--- Task data ---

■ ■ ■ ■

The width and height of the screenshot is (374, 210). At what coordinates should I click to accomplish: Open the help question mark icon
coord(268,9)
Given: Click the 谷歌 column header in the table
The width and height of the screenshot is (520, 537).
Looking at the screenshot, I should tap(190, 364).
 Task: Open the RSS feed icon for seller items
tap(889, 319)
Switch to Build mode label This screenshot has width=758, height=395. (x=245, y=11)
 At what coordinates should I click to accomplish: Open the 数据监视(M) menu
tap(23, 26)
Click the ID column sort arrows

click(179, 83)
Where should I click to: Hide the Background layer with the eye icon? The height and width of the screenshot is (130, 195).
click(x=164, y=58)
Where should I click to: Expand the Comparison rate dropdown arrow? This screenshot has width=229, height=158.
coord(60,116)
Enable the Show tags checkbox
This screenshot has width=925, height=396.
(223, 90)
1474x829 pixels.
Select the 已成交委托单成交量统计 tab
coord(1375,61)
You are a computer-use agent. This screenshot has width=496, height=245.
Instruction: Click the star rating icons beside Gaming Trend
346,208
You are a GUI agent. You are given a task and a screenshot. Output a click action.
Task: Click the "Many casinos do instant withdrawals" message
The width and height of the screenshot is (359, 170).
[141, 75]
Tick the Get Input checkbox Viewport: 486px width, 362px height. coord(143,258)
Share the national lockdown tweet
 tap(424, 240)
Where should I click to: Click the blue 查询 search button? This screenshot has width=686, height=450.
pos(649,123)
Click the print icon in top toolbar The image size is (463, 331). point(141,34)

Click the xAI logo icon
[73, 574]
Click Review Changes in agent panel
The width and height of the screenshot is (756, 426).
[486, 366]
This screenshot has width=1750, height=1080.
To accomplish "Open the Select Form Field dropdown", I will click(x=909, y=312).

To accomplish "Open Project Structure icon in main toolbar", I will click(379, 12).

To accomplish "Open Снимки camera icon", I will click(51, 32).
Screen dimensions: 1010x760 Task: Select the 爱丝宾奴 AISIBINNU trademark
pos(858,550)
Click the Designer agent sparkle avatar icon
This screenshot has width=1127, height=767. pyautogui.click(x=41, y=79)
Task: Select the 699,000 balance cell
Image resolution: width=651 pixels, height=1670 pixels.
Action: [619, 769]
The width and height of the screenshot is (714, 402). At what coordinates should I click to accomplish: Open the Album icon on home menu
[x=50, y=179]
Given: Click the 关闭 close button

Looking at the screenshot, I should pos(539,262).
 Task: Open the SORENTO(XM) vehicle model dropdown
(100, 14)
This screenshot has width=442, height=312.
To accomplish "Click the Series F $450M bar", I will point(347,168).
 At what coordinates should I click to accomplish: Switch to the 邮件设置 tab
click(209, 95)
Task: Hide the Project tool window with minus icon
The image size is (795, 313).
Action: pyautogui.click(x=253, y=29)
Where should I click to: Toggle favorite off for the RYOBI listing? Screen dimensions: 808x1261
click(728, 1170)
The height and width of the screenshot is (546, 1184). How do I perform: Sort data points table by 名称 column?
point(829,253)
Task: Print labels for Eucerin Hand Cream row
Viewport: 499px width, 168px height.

■ ■ ■ ■

--- Task goal ---
Check each line of the entries above for the word "will". List the ones that have it.

--- Exercise answer ---
To accomplish "Open the Select Form Field dropdown", I will click(x=909, y=312).
To accomplish "Open Project Structure icon in main toolbar", I will click(379, 12).
To accomplish "Open Снимки camera icon", I will click(51, 32).
To accomplish "Click the Series F $450M bar", I will point(347,168).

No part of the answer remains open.